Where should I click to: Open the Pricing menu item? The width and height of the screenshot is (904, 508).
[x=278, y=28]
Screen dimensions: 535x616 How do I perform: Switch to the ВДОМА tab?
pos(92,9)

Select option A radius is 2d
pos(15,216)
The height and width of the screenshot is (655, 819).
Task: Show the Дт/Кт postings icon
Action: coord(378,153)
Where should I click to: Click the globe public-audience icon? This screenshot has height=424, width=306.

What you should do:
Copy every one of the rows above word for word, keeping each line as it stands.

Answer to this exercise:
Where should I click to: Open the Pricing menu item? The width and height of the screenshot is (904, 508).
[x=278, y=28]
Screen dimensions: 535x616 How do I perform: Switch to the ВДОМА tab?
pos(92,9)

Select option A radius is 2d
pos(15,216)
The height and width of the screenshot is (655, 819).
Task: Show the Дт/Кт postings icon
Action: coord(378,153)
Where should I click to: Click the globe public-audience icon? This screenshot has height=424, width=306.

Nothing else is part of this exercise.